Advanced earthquake and tsunami forecasting technologies project
Mitigating Earthquake and Tsunami Damage through Cutting-edge Research Making Full Use of Observation Data
Following the Great East Japan Earthquake of March 2011, various issues surfaced regarding disaster risk reduction for earthquakes and tsunamis. To sufficiently prepare for mega earthquakes and subsequently triggered tsunamis, it is vital to quickly obtain the precise observation data and make the maximum use of it. Making full use of data obtained from “MOWLAS” and simulations, we aim to advance the real-time prediction of ground motion/tsunamis and the assessments of the long-term of earthquake occurrence, in order to contribute to mitigating earthquake and tsunami disasters.
Real-time prediction of earthquake ground motion
Shaking of an earthquake spreads as time passes throughout the vicinity from the time of occurrence. Using this character of shaking, we are promoting research and development that directly predicts the distribution of subsequent “shaking”. For example, using “Real-time interpolation of earthquake ground motion”, it is possible to obtain the whole-area distribution of complicated seismic motion from observed data that is spatially uneven. We are also developing prediction technologies regarding seismic motion that is difficult to respond to, such as long-period ground motion that intensely shakes high-rise buildings for extended periods of time and deep-focus earthquakes that occur more than 200 km underground.
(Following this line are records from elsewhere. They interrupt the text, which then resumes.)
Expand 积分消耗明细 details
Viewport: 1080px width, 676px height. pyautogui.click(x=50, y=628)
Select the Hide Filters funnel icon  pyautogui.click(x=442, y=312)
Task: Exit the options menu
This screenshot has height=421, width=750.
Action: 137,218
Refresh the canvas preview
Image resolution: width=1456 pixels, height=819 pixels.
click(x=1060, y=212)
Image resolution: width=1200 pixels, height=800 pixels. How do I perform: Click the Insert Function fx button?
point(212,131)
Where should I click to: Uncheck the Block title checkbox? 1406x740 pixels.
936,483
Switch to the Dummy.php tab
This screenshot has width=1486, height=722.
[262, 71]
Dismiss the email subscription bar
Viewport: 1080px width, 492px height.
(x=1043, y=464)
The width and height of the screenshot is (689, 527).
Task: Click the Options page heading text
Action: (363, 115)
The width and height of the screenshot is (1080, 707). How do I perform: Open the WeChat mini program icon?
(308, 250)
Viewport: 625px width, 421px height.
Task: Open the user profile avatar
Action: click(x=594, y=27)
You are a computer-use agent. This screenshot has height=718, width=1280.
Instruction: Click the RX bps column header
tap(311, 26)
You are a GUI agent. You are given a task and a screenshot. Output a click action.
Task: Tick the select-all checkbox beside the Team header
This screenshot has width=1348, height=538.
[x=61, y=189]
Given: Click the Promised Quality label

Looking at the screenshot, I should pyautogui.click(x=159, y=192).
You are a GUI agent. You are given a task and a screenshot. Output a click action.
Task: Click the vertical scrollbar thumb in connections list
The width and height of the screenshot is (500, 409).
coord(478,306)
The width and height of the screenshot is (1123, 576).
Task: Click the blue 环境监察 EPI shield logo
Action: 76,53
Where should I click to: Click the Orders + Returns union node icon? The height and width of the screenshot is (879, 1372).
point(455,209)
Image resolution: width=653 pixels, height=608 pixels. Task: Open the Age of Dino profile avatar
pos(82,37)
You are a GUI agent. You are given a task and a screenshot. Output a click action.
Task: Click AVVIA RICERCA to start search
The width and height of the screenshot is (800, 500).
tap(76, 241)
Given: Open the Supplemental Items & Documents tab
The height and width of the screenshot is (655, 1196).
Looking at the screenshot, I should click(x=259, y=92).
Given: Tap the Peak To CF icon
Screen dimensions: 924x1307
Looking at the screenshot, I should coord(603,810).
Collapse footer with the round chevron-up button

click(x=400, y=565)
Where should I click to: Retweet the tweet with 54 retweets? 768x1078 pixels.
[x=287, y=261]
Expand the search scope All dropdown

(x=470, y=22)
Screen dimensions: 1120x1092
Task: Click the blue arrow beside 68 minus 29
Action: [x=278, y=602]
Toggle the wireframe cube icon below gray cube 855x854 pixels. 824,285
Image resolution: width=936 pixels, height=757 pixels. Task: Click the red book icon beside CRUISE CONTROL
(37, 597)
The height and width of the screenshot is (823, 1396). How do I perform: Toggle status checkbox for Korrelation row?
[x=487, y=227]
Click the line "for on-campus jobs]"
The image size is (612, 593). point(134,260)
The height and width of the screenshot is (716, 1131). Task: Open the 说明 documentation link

Forecasting all aspects of tsunamis
Using real-time observation data of MOWLAS, particularly from S-net and DONET that observe earthquakes and tsunamis in the ocean area, we are promoting research and development for forecasting all aspects of tsunamis from the first tsunami arrival and the following tsunamis that could be larger to the end of the tsunami threat. Instead of the existing tsunami warning which merely describes the heights and arrival times of the tsunamis along the coast, we aim to be able to make more specific forecasts that can show “whether the tsunami will reach the current location on land” and “around what time the tsunami will calm down”.
Assessments of the long-term potential for large earthquakes
Through observed data analyses and large-scale simulations, we aim to advance technologies for the long-term potential for large earthquake occurrence. We are also monitoring slow earthquakes that are related to the megathrust earthquakes along the Nankai Trough, and investigating their mechanisms.
The figure shows distribution of seismic sources of earthquakes with magnitude 2.5 or above that occurred in Japan in 2015, observed by Hi-net. We locate 500~1000 micro-earthquakes typically in a day, and apply the results to evaluate occurrence of large earthquakes in the future.
*The colors of each dot represent depth. As depth increases, the colors change from red to yellow, green, and blue.
TOPICSDiscovery and monitoring of various types of slow earthquakes
Based on the observation of NIED Hi-net and other MOWLAS networks, weak ground shaking that was different from regular earthquake was discovered around the Nankai Trough megathrust earthquake source region. This phenomenon, called a slow earthquake, is caused by fault slip slower than that of regular earthquakes. According to the detailed analyses, several types of slow earthquakes with various characteristic duration time were occurring periodically. Simulation researches have highlighted the possibility that slow earthquakes have some impacts on the occurrence of the megathrust earthquakes. We conduct the researches to improve monitoring technologies and to understand the earthquakes’ mechanisms.